Stored data entries:
========

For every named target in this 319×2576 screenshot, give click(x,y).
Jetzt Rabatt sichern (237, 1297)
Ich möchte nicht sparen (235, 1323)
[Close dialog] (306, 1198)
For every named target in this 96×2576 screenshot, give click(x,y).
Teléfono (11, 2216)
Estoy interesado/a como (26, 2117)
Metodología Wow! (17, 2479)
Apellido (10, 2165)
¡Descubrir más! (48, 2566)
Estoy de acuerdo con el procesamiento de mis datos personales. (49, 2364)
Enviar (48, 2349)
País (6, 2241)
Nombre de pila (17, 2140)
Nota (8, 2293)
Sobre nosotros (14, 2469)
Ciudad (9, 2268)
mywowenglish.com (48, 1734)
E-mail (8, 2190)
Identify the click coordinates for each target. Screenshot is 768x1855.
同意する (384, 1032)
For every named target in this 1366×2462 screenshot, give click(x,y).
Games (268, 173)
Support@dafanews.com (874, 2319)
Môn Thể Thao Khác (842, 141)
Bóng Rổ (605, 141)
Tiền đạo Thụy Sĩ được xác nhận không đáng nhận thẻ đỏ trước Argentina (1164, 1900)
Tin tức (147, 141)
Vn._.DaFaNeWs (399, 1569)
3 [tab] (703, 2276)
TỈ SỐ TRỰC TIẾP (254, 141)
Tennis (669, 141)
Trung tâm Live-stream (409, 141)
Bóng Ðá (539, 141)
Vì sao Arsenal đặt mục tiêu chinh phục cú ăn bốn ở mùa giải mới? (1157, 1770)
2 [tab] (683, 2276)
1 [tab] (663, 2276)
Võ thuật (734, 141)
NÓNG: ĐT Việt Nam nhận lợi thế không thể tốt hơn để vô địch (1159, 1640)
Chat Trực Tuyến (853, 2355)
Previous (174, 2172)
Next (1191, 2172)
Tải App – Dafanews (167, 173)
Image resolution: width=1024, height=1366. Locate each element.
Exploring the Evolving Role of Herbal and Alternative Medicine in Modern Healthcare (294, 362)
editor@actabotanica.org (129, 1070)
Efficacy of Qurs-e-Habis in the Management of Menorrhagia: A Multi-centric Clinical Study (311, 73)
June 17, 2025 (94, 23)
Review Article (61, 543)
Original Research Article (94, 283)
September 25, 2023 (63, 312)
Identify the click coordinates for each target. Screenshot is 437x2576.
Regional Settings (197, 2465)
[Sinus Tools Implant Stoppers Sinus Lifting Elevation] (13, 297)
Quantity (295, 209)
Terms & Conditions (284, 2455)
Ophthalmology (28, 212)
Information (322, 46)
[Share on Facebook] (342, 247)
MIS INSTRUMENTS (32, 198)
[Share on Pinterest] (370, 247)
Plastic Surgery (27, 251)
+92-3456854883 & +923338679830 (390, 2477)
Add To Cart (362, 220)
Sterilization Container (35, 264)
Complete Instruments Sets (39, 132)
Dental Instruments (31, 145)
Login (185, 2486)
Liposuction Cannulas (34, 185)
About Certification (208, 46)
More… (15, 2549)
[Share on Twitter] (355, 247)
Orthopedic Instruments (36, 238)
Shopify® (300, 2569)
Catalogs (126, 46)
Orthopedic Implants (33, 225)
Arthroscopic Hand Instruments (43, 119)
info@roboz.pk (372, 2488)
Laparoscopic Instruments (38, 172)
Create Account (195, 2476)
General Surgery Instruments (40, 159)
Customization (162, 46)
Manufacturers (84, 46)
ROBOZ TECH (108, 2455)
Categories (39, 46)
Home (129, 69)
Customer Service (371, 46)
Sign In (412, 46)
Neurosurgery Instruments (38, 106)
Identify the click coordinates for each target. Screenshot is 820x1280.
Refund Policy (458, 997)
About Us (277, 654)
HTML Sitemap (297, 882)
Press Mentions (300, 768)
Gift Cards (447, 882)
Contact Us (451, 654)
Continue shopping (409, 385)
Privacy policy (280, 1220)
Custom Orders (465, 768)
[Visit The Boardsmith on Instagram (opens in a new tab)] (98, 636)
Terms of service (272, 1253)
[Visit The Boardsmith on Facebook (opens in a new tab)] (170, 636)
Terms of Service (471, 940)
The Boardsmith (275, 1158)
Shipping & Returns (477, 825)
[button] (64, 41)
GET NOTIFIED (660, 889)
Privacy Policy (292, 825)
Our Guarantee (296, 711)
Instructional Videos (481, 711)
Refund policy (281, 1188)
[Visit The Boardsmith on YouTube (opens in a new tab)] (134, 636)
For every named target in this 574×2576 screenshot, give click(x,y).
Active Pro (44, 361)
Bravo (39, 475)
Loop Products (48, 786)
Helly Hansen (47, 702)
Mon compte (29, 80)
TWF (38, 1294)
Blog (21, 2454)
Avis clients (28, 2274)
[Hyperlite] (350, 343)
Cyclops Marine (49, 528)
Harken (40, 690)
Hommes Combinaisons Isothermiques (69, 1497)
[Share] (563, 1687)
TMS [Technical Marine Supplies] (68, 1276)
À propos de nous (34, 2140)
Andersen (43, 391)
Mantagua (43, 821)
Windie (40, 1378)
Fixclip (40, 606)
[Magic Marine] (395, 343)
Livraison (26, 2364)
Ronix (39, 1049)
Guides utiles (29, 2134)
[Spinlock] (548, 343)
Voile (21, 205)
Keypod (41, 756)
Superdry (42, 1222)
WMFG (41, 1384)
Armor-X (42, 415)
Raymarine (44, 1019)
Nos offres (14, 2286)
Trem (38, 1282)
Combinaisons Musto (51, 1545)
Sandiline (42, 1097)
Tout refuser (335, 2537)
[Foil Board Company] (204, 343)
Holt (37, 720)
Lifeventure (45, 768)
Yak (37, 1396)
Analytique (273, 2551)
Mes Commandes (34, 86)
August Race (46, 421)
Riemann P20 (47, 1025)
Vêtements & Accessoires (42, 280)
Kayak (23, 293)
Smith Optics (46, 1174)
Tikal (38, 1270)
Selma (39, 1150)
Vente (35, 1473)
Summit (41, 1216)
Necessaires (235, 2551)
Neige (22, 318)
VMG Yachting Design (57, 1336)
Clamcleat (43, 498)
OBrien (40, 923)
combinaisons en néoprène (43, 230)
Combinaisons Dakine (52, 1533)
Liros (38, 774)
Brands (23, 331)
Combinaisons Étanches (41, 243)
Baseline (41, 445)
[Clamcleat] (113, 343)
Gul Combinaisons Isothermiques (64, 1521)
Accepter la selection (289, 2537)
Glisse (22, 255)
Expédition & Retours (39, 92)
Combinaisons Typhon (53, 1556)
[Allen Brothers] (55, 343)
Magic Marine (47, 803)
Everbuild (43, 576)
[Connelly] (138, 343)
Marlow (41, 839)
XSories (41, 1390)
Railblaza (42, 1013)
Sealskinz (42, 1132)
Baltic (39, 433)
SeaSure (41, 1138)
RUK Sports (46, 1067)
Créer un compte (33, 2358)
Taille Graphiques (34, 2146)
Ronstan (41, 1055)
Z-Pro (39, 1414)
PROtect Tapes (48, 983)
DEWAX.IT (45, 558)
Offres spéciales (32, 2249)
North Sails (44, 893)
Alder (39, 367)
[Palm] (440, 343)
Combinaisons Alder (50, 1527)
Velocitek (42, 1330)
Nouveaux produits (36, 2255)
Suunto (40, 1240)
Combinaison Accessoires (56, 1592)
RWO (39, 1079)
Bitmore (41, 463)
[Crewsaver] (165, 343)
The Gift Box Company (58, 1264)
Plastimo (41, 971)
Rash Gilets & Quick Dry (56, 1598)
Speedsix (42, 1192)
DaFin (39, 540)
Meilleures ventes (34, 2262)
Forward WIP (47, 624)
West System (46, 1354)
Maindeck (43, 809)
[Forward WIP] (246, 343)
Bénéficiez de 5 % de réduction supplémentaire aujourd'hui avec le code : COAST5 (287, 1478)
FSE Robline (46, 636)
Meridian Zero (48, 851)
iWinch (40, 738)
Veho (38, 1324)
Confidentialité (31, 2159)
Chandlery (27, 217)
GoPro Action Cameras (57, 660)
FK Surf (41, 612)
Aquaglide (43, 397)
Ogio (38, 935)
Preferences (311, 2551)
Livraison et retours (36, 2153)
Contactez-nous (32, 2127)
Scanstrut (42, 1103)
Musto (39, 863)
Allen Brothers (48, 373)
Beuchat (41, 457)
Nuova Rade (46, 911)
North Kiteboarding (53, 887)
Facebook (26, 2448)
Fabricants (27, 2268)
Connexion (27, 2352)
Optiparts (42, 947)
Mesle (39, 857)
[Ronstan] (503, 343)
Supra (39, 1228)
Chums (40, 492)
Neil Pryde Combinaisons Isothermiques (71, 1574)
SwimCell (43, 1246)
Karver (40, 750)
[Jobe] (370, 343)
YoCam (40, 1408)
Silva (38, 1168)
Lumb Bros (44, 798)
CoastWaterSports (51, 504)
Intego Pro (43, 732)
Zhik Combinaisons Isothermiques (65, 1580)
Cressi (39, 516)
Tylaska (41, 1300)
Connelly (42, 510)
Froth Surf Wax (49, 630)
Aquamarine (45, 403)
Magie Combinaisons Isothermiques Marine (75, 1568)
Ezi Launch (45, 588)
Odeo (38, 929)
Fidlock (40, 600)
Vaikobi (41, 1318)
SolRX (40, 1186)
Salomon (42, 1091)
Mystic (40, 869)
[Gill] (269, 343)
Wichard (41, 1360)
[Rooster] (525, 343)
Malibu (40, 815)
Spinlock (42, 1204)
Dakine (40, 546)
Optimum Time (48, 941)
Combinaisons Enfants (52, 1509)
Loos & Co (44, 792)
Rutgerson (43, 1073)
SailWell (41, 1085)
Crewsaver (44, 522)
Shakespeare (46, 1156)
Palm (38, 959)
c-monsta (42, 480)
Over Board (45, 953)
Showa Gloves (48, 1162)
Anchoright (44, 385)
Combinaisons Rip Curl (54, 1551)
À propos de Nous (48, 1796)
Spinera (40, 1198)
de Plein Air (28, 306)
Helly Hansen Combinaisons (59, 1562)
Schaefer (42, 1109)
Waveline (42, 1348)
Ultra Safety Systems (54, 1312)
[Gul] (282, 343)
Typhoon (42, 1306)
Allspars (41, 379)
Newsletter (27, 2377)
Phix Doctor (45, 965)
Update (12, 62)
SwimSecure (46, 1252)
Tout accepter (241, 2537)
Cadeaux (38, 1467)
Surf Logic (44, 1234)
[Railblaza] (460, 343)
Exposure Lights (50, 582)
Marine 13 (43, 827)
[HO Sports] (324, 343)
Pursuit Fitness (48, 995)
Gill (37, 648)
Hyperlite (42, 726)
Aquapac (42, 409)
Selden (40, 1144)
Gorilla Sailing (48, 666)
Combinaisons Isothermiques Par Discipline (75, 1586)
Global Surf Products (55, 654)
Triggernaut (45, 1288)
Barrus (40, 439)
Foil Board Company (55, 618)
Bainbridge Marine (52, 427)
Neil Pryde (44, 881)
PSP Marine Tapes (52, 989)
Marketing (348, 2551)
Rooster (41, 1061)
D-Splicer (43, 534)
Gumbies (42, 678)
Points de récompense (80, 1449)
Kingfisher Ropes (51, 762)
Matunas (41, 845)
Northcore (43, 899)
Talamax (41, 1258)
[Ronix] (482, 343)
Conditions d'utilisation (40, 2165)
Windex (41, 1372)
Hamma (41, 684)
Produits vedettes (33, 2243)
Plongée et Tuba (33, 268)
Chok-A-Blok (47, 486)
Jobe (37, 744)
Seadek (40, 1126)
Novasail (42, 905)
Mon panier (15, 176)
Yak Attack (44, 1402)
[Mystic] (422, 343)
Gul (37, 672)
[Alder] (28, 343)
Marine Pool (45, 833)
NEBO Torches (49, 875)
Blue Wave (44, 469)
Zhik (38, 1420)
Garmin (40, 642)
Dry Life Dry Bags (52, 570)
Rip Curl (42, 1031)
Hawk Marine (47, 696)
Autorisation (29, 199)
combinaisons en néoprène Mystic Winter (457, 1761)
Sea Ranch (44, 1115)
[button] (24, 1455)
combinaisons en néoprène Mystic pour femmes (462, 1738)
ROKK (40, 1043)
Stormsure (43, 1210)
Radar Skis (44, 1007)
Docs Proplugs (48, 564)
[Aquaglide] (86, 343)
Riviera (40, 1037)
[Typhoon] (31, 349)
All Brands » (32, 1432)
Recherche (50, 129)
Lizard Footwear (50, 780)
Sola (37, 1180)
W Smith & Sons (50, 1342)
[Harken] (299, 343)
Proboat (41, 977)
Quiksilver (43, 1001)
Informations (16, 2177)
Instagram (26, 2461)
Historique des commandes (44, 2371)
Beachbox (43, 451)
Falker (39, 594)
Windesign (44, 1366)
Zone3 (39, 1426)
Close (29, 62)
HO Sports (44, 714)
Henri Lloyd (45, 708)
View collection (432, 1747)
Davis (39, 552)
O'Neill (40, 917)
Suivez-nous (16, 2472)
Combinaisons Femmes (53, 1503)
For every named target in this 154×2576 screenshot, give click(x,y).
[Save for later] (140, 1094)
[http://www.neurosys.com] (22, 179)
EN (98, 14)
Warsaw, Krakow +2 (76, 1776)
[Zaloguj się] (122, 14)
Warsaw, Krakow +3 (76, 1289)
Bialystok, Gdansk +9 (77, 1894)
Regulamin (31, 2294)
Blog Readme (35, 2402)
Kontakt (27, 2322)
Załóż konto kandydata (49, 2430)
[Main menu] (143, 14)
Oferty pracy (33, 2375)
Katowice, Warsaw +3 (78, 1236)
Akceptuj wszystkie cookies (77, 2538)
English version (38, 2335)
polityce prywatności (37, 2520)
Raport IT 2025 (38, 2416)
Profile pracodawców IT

========

#### Task directions
Your response should contain each line of the entries above that holds the string "Boardsmith".

#### Exercise result
[Visit The Boardsmith on Instagram (opens in a new tab)] (98, 636)
[Visit The Boardsmith on Facebook (opens in a new tab)] (170, 636)
The Boardsmith (275, 1158)
[Visit The Boardsmith on YouTube (opens in a new tab)] (134, 636)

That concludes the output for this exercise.